Zaya is almost ready dressing up and than suddenly she takes everything out while screaming and crying and saying:
"I don't want to go outside anymore." I feel annoyance arises in me; we are just ready to go out, that morning we had spend half an hour dressing her up from her pyjamas to her clothes. I breath a few times to connect to what is going on in me, to create space to be able to hear her, when I know what is important for me I have space to shift my focus to her:
"Do you feel irritated? Are the clothes not comfortable?"
"Yes! They are not comfortable!" She shouts and she keeps crying.
"Is it the edges and the layers that gives you irritation."
“Yes! I want to stay inside. " "Do you want to stay warm and comfortable."

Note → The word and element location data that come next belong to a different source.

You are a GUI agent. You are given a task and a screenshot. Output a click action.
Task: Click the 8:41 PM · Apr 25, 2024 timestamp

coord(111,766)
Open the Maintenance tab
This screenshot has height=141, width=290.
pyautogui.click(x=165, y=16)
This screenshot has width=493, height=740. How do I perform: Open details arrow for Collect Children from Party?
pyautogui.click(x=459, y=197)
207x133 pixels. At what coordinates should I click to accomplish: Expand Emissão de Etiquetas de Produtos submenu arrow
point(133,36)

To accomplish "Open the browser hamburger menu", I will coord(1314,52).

"Yes!" I express that I want to go outside. Ronja and me are just prepared to get some fresh air and get some movement and play. I ask her if she is okay if we go to the garden and leave the door open while she can stay inside? But she doesn’t want to stay inside alone. I try to ensure her that I am right there, the door is open so I can hear and I see her through the window. But she doesn't like it. She keeps saying she wants us all to stay inside.. Not knowing what to do, still inside, getting hot in my jacket, I decide to go anyway outside, in the hope that when Zaya will sees us play in the garden she will follow. But the opposite happens she cries louder and louder. I realise that she didn't yet experienced to be heard in what is important for her. I go back to her and I ask her if she wants me to hold her. She wants that. I glisten to her by guessing her feelings and needs:
“Do you feel very sad and lonely when we are outside and you are inside alone?”
“Yes.”
“Do you want to be close to me?”
“Yes I want to be together and someone to care for me.”
Hearing that I can feel compassion. I want that for you my sweety! Than I express: "Me and Ronja want to get fresh air and have some play and movement. And I want care and togetherness for you. I feel a bit lost what to do. Do you have an idea?” So what I did was expressing both of our needs.

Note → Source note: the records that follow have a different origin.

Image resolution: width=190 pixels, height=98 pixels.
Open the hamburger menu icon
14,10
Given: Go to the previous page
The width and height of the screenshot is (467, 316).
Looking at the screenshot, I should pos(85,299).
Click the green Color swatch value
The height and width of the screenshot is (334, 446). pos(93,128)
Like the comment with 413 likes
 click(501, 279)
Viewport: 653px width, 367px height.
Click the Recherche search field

Knowing that on the level of needs are no conflicts. Needs are abstract, we can fulfil needs in 100000 ways. The conflict starts when we hold on to our strategy.
In this case: Zaya wants to stay inside to fulfil her need for comfort. I want to go out to get fresh air and movement. When we will hold on to our strategy we stay in conflict. I trust that when both of our needs are heard creativity will come. Even though on that moment I felt lost and annoyed, I couldn't come up with any strategy that would work for both. I kept breathing to connect and allow my own feelings and needs and I trusted the process:
When we connect (on the level of needs). Get out of thinking: "What to do?" Instead breath, resting in not knowing and trusting that creativity how to fulfil all needs come in a state of relaxation.'
Than Zaya said: "Do you want to carry me?"
First I thought: “NO, you are to heavy"
But than the image of the toddler carrier came to me. "Would you like to be in the big girl carrier and I carry you on my back while me and Ronja play in the garden or we make a walk?" This worked for all three of us. I was getting my need for fresh air and movement and Zaya was nourished by togetherness, care, warmth and comfort.